While screening mammograms for women under 40 result in a high rate of callbacks and further imaging tests, they also result in low rates of cancer detection, according to a study published online May 3 in the Journal of the National Cancer Institute.
Bonnie Yankaskas, PhD, from the department of radiology at the University of North Carolina in Chapel Hill, and colleagues pooled data from six mammography registries across the U.S. from the Breast Cancer Consortium. The study included 117,738 women between the ages of 18 and 39 when they had their first screening or diagnostic mammogram during the years 1995-2005 and followed the women for a year to determine the accuracy of the tests and cancer detection rates.

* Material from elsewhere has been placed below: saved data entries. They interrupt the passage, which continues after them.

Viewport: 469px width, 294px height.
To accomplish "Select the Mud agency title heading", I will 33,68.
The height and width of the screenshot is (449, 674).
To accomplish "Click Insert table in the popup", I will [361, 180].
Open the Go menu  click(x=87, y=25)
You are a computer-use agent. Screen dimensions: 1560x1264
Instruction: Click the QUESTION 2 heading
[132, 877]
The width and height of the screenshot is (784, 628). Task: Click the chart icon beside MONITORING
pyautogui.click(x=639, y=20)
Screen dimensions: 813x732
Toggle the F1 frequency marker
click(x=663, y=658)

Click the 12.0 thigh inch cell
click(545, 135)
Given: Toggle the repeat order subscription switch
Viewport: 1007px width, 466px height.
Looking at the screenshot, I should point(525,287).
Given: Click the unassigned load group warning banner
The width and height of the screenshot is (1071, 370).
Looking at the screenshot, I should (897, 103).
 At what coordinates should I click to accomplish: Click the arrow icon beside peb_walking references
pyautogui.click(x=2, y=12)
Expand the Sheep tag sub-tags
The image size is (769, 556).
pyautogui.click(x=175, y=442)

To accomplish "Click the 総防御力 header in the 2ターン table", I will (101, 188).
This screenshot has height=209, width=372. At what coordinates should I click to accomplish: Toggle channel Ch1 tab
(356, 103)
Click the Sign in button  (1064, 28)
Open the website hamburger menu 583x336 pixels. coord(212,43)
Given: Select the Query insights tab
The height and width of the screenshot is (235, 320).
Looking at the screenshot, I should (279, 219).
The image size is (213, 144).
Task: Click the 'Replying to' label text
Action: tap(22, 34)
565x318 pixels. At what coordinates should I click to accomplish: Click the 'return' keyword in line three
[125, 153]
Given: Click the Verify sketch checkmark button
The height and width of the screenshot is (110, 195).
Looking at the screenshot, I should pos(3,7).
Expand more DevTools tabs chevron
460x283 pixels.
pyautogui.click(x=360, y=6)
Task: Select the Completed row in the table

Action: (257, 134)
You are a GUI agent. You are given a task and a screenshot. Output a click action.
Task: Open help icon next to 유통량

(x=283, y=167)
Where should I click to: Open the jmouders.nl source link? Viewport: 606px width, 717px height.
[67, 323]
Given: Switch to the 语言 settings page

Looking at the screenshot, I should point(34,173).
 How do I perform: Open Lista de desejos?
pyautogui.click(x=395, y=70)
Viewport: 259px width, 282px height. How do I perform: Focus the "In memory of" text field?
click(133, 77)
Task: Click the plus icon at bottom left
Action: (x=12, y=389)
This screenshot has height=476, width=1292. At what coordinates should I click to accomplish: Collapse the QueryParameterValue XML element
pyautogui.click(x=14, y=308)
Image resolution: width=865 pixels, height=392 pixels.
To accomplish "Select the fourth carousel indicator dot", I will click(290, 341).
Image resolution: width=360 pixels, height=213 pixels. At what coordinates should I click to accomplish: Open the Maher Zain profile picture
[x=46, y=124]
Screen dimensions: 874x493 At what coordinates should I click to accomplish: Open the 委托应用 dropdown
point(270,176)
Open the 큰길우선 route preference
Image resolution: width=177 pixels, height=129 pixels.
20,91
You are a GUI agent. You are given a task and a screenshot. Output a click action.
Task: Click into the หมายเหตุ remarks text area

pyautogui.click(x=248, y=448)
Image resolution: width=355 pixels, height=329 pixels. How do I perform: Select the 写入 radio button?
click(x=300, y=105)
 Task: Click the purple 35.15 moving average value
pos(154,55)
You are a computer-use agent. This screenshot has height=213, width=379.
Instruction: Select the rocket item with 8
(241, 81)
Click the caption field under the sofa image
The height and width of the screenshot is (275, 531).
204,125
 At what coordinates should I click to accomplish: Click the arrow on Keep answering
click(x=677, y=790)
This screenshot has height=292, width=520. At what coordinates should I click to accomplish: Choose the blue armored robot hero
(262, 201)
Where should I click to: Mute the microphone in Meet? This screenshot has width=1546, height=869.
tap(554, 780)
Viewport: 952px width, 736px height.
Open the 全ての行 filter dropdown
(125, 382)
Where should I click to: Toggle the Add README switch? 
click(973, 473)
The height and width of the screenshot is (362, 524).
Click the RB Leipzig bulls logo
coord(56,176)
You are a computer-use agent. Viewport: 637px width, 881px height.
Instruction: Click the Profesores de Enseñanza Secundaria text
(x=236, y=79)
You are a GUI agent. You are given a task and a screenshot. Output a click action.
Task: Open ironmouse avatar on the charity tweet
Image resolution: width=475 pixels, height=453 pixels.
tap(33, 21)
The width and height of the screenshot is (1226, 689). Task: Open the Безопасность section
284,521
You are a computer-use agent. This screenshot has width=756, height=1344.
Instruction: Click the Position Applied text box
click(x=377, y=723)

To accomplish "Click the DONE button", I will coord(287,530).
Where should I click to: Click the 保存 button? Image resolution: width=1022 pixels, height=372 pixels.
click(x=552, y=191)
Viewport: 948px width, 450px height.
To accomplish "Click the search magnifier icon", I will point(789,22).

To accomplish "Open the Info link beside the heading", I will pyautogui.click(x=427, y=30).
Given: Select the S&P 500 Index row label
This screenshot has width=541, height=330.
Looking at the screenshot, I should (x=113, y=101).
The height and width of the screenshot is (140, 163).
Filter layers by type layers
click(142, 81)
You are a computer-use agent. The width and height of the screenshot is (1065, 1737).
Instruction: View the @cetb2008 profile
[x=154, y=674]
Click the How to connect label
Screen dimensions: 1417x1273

The researchers found that no cancers were detected in the 637 mammograms for women under the age of 25. Women aged 35-39 years had the largest number of screening mammograms in this study (73,335) and the recall rate was 12.7 percent, sensitivity was 76.1 percent, specificity was 87.5 percent, positive predictive value was 1.3 percent and the cancer detection rate was 1.6 cancers per 1,000 mammograms.
For diagnostic mammograms, the cancer detection rate was 14.3 cancers per 1,000 women aged 35-39.
The authors concluded that while younger women have very low breast cancer rates they do experience high callback rates and high rates of additional imaging after mammography screening. They also found that in a theoretical population of 10,000 women having a screening mammogram between ages 35 and 39, 1,266 would be called back for further testing, 16 cancers would be detected, and therefore 1,250 women would have false positives.
“Our findings support a need for serious discussion about the appropriateness of mammography in women without the presence of symptoms,” the authors wrote.
In the accompanying editorial, Ned Calonge, MD, of the Colorado Department of Public Health and Environment, wrote that this "landmark descriptive study should inform women and physicians and guide research efforts" on early detection in younger women. He pointed out that the women in the study with a family history of breast cancer had the same detection and false positive rates as those women without a known family history, calling into question the idea that women with known family histories of breast cancer should undergo screening earlier.
"The study...is a powerful reminder that we must continue to strive for better tests and better treatments,” he wrote. “Furthermore, we should not be satisfied with better detection rates alone. We need evidence that early detection of these cancers translates to improvements in important health outcomes."